Демократия показана Глазуновым как торжище, на котором элиты спускают национальное достояние: самую государственность, монархические традиции, национальный тип красоты. Надо сказать, такое видение демократии не было для Глазунова конъюнктурным. Думаю даже, он искренен. Всю жизнь он воспевал некий лад, порядок: праведники наставляют на путь истинный, воины воюют, девы и жены ждут возвращения своих защитников, супостаты строят козни. Художник, в борениях с последними, осуществляет свой путь, практически пастырский, ибо борется за все хорошее (см. выше) против всего плохого. В борьбе все средства хороши, потому и ставка на легкую усвояемость общественным организмом, на предельную эстетическую и мировоззренческую редукцию естественна. Демократия в глазах Глазунова – высшее проявление антилада, в котором отменены иерархии и устои, более того, смазана расстановка сил. «Чужие» не демонстрируют свою демоническую сущность в позах предстояния, как было ранее. Они проникают в самую сердцевину сил добра, более того – присваивают или перекупают исконные символы порядка и красоты (от государственной символики до образов дев в кокошниках). Возникает идея демократии как тотального проникновения зла. (То, что демократия, помимо всего прочего, предполагает человеку выбор – идеологии, экзистенции, стиля жизни, вне мироощущения Глазунова. Он – из тех, кто навязывает собственный выбор.)

Картина «Рынок нашей демократии», если смотреть на эту вещь с исторической точки зрения, претерпела в своем репрезентативном качестве глубоко поучительные превращения. Она в момент создания представляла мышление достаточно массовой аудитории, активно не приемлющей развитие событий: реформы, интеграцию в мировой рынок, западные влияния в массовой культуре и пр. И все же, при всей массовости, эту аудиторию характеризовала некая маргинальность. Удаленность от мейнстрима. Котел страстей, визуализированных Глазуновым, разогревался на дровишках ресентимента. Это понятие (его формулировал еще Ницше), активно вводимое сегодня в политический оборот, характеризует долговременные общественные эмоции навязчиво-негативистского плана, сочетающие неприятие настоящего с реактуализацией и мифологизацией прошлого. «Ресентимент никогда не может образоваться без специфического чувства бессилия – бессилия в каком-либо одном из бесконечного множества отношений – в конечном счете он представляет собой одно из проявлений «нисходящей жизни» (Макс Шелер). Ресентимент достаточно многолик: при желании, под сильным микроскопом, можно различить серьезные разночтения между установками, скажем, Глазунова и Проханова. У первого сильнее мифология имперско-монархического плана, второй видит себя последним солдатом советской империи. Но гораздо весомее всех подобных нюансов является обязательный для ресентимента посыл враждебности.
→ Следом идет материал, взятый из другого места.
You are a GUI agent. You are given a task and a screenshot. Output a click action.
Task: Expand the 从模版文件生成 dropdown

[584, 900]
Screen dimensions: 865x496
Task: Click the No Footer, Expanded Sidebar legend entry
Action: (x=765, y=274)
С момента написания «Рынка нашей демократии» и картин подобного плана прошло почти полтора десятка лет. Политическая атмосфера существенно изменилась. Идеи ресентимента из дискурса маргиналов перешли в пропагандистские программы государственных телеканалов. Разумеется, они были трансформированы в проблематику озабоченности местом новой России в мировой политике, в пресловутую тему «уважения» и пр. Более того, контракт государства с ресентиментом представляется мне вполне прагматичным и политтехнологичным, вовсе не исключающим принципиально другие, ориентированные все-таки на восходящую, а не нисходящую парадигму жизни. И тем не менее внешне все выглядит как победа глазуновского миропонимания: имперские амбиции, специальные отношения с РПЦ, антизападничество, третирование «либералов». Глазунов по праву может считать себя одним из отцов движения ресентимента (как бы ни назывался в его словаре этот симбиоз охранительства и экспансионизма). Счастлив ли он? Почему-то мне кажется – не вполне. Дело в том, что в течение десятилетий он, отрефлексированно или нет, использовал лексику современного искусства, во всяком случае – мышления: методики манипуляции зрительским сознанием, апроприацию, реди-мейд, квест и пр. У него были свои представления о высоком, и он отстаивал их, пусть и не всегда методами высокой этической пробы. Всю жизнь добивался для своей арт-практики статуса огосударствленного искусства, при этом оперируя элементами contemporary art. Стоял на охранительных позициях, используя при этом достаточно «продвинутые», не принятые его системными собратьями по цеху технологии массмедийного самопродвижения. Пытался соединить мифопоэтическое с негативным, агрессивным посылом. Жаждал дать зрительски аттрактивную форму ресентименту. Да, претворения противоречивого, синтеза внеположного не состоялось. Но как ни относись к нему, Глазунов – феномен эстетический. Вместе с тем жизнь сыграла с ним дурную шутку. Да, он всегда жаждал наибольшей усвояемости своего арт-продукта «общественным желудком» и добился здесь несомненного успеха: очередей, окольцевавших музейные и выставочные залы. Однако предельное упрощение общественных представлений и нравов (напомню – говорю не об обществе в целом, а об аудитории виктимной, жертве пропагандистского вещания) в определенный момент резко опередило устремления художника. Более того, напрочь вымыло эстетическое слагаемое его месседжа.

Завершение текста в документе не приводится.